While the gender pay gap and the “glass ceiling” aren’t new topics of conversation, more companies have begun committing to working toward a future of true equity. Yet progress remains slow, and women still aren’t adequately represented at the highest levels of leadership: McKinsey’s 2021 Women in the Workplace report found that just one in five C-suite positions are occupied by a woman, and just one in 25 by a woman of color. At the same time, white men occupy less than one-half of the workplace (38%) but make up a significant majority (85%) of executive positions at large- and mid-size companies.
Causes and Barriers to Progress
When it comes to hiring and promoting, research shows that women are simply not considered when major seats or jobs open up. The McKinsey report also found that, overall, women are hired and promoted at a lower rate than men, giving women far fewer opportunities to make it into management and have a chance at assuming the most senior roles. Another study from Yale Insights found that women are not promoted at the same rate as men because managers underestimate their leadership potential, even when those same women are outperforming their male peers on assessments of current performance.
But barriers to progress go beyond the hiring and promoting process. Regardless of role, the average woman is still earning about 15% less than the average male, a number that has remained relatively unchanged for the past 15 years, according to Pew Research. In 2017, women earned 81.8 cents for every dollar a man made, according to the Institute for Women’s Policy Research, and today they make 84 cents for every dollar a man makes, a gain of approximately one-half of a cent gain each year. This overall pay gap is due largely to the fact that women still don’t have equal access to the highest paying jobs.
A Human Priority and a Business Priority
A lack of women in leadership roles is not only unfair… it’s also bad for business. When it comes to unequal representation of women in the workplace, there are typically two types: horizontal segregation and vertical segregation. Horizontal segregation refers to women being clustered in lower-paying departments and/or roles (e.g., human resources, accounting, facilities) while men are clustered in higher-paying operational roles (e.g., product development, marketing and sales, general management). Vertical segregation refers to women being clustered at the bottom of the organization (e.g., entry level through middle management) while men are disproportionately represented at the highest levels (vice president and C-level roles).
This lack of horizontal and vertical integration not only contributes significantly to the overall pay gap and persistent economic gender disparity, but also is bad for business at large. A recent study from the Peterson Institute, for example, found that female executives are correlated with higher profits; companies that have at least 30% female leadership experience a 15% boost in profitability compared to similar companies with no female leaders.
Creating Progress
To overcome the barriers to progress, companies must be intentional. Consider the following tactics to boost gender equity in your organization:
- Require recruiters to include at least one woman on every candidate slate for leadership roles. Qualified, high-performing women are often overlooked due to unconscious bias, a fact that training managers must make clear to both executives and the hiring team. Encourage organizational leaders to be proactive about getting women into the consideration set for key roles. Again and again, we see that, when more women have a chance to interview, more women are ultimately hired. When Parity.Org surveyed companies 18 to 24 months after taking our ParityPLEDGE (a public commitment to interview at least one qualified woman for every open leadership role), it resulted in 80% hiring at least one woman on their executive teams, and more than one-quarter achieved full gender parity on their executive teams.
- Redact names of candidates on resumes. In addition to including women on their candidate slates, leaders may need to go one step further by concealing the fact that those candidates are women, again, to mitigate unconscious bias. Once recruiters have an initial pool of applicants, redacting those candidates’ names on their resumes before presenting them to hiring managers can increase objectivity at the earliest stages of the interview process. Very few companies use this method to reduce bias, perhaps because it adds another step to the hiring process. Reiterate to hiring managers and executives that doing so will ensure that great candidates who, in the past, might have been overlooked, will now be given more equitable consideration.

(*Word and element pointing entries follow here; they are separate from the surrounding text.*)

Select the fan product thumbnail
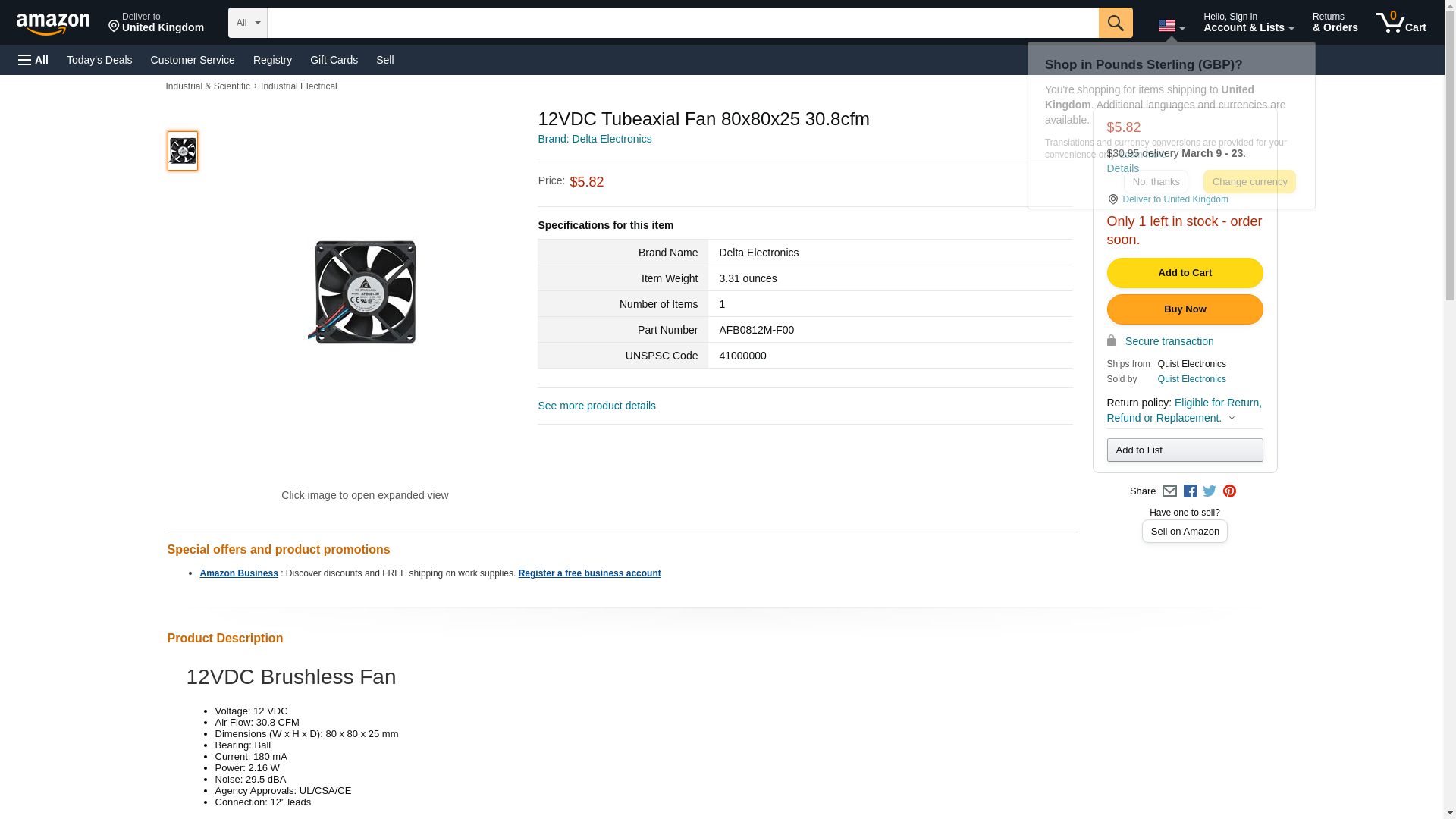The height and width of the screenshot is (819, 1456). 183,150
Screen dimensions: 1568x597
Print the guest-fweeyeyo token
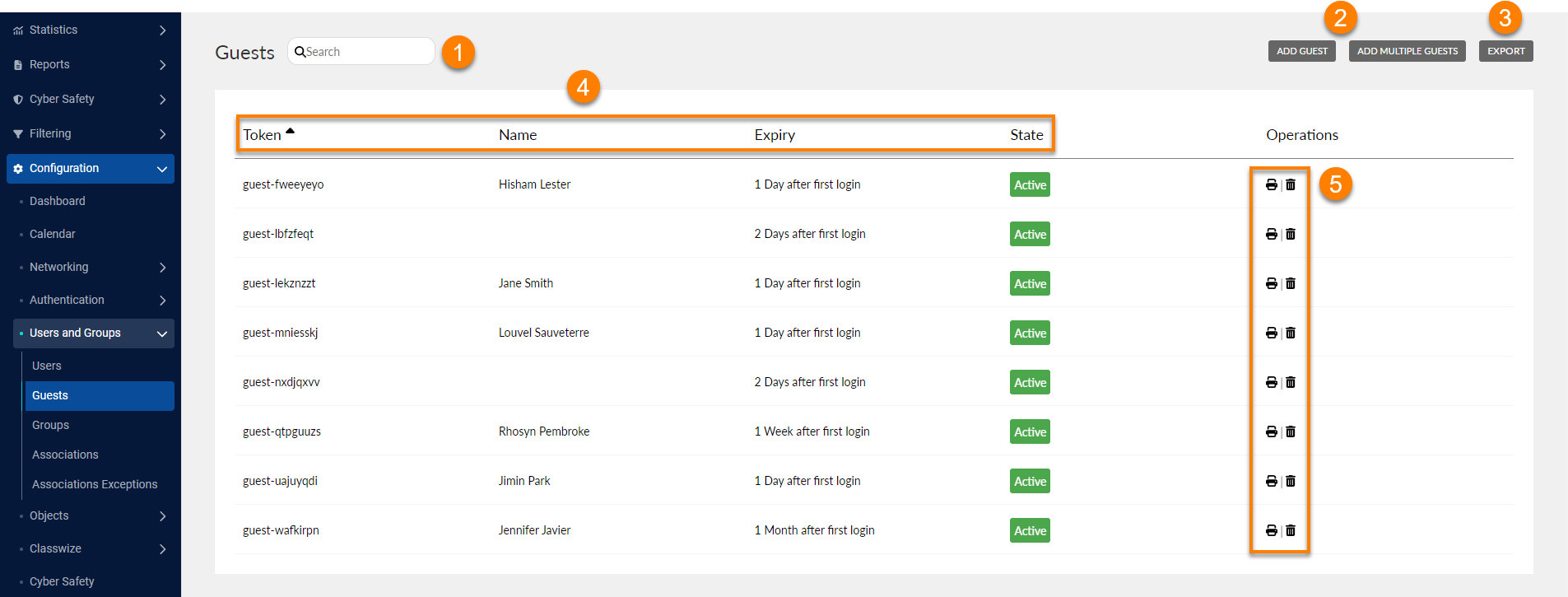point(1271,184)
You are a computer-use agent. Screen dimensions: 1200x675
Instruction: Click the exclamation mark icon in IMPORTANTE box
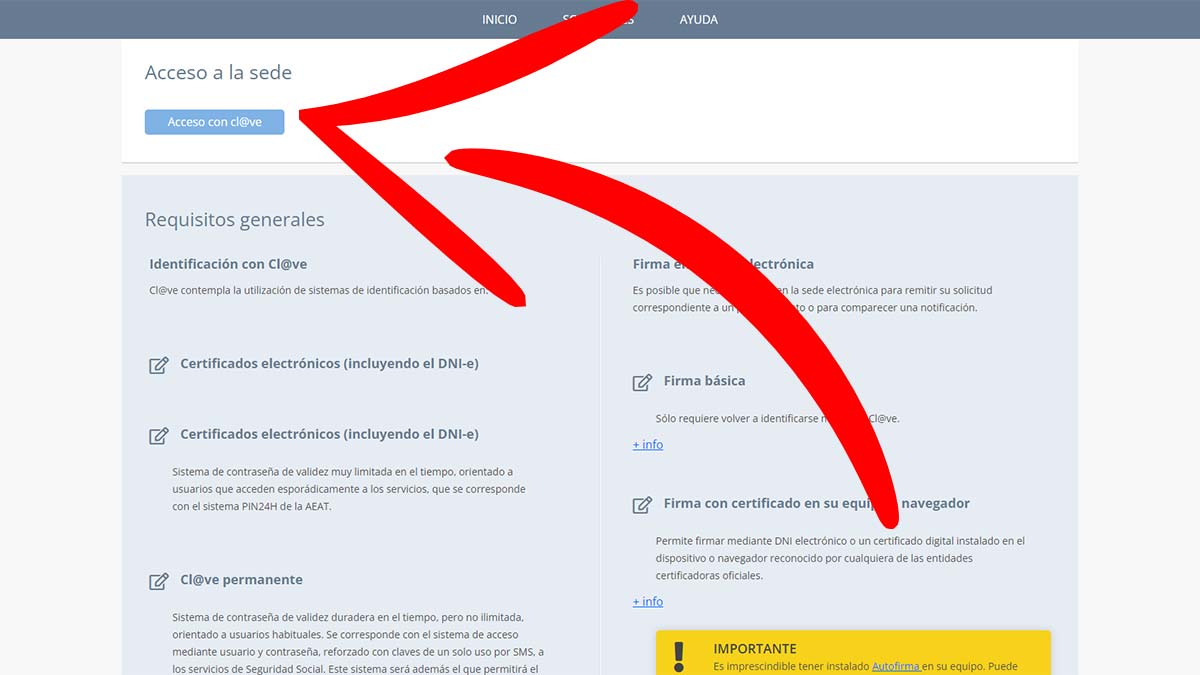pos(680,656)
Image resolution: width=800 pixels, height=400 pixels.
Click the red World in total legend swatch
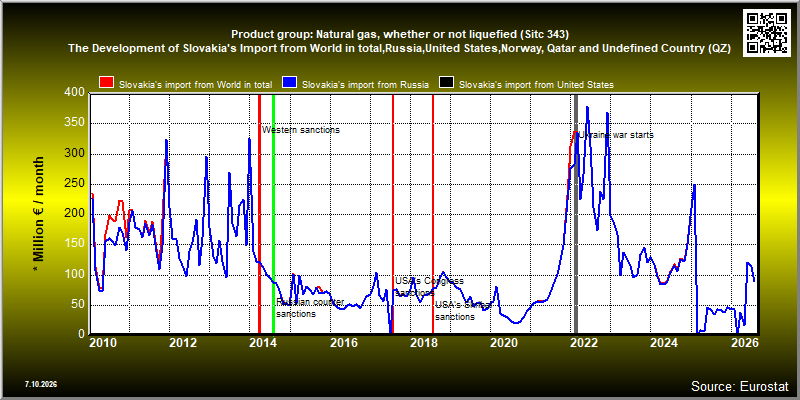click(107, 84)
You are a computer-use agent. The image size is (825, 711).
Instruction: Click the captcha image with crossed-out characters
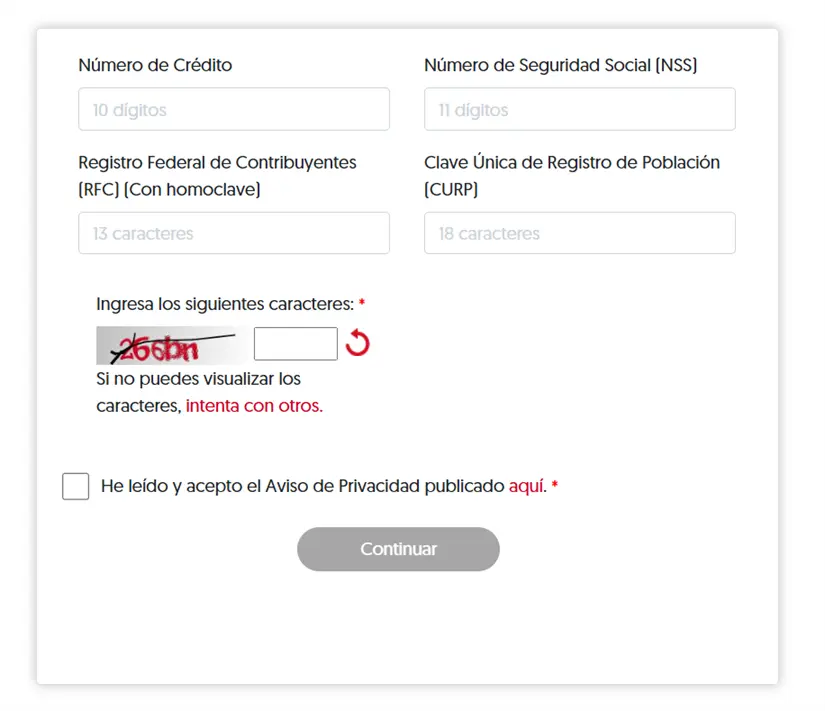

- Leverage a measurement tool to inform and focus your efforts. We like to say that “you can’t fix what you can’t see.” At Parity.Org, we have found that most companies are doing many things right, but simply have certain departments or job bands in which hiring, promotion or compensation rates are not as equitable as they should be. A specialized diversity, equity and inclusion (DEI) analytics platform can help you pinpoint previously invisible patterns and disparities to determine areas of focus for your DEI training and awareness efforts.
- Institute other policies and benefits that specifically address common barriers for women in the workplace. From providing assistance with child and elder care to encouraging both women and men to take their full parental leave, there are many tangible things that organizations can do to level the playing field. Make sure that all employees are aware of their benefits during onboarding and train leaders to encourage employees to utilize them to the fullest.
Lasting Change
Committing to do better, and acknowledging that unconscious bias exists, is just the first step. To reach and sustain gender parity in leadership, companies will need to make fundamental changes in their recruitment, training and hiring practices. Lasting change will require concrete actions that stop unconscious bias in its tracks, and it will require forward-thinking benefits and policies that remove the barriers that have historically held women back.